**WHAT THE TASK REQUIRES:** Retype the entries exactly, but skip the pictures.

(Screenshot grounding data)
>>>
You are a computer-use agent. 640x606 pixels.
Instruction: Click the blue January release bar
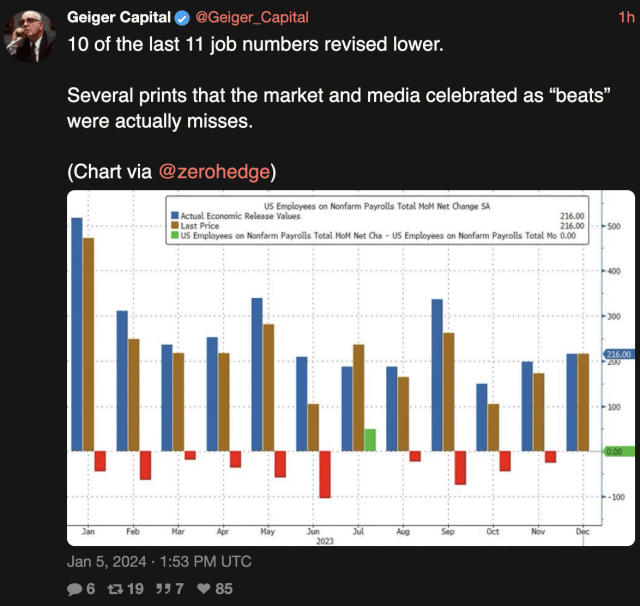77,334
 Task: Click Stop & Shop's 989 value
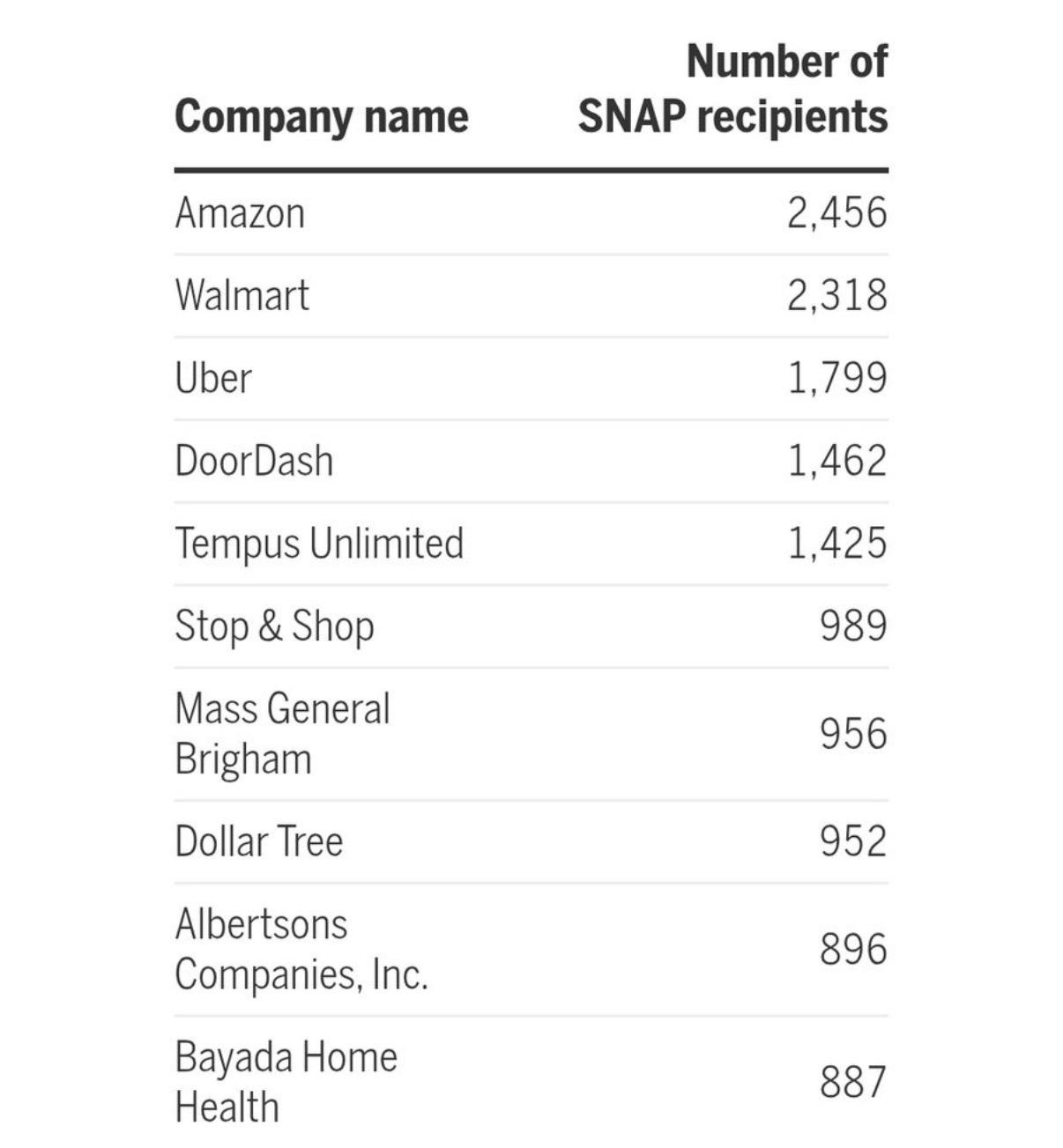(852, 626)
<<<
**OUTPUT OF THE EXERCISE:**
You are a computer-use agent. 640x606 pixels.
Instruction: Click the blue January release bar
77,334
 Task: Click Stop & Shop's 989 value
(852, 626)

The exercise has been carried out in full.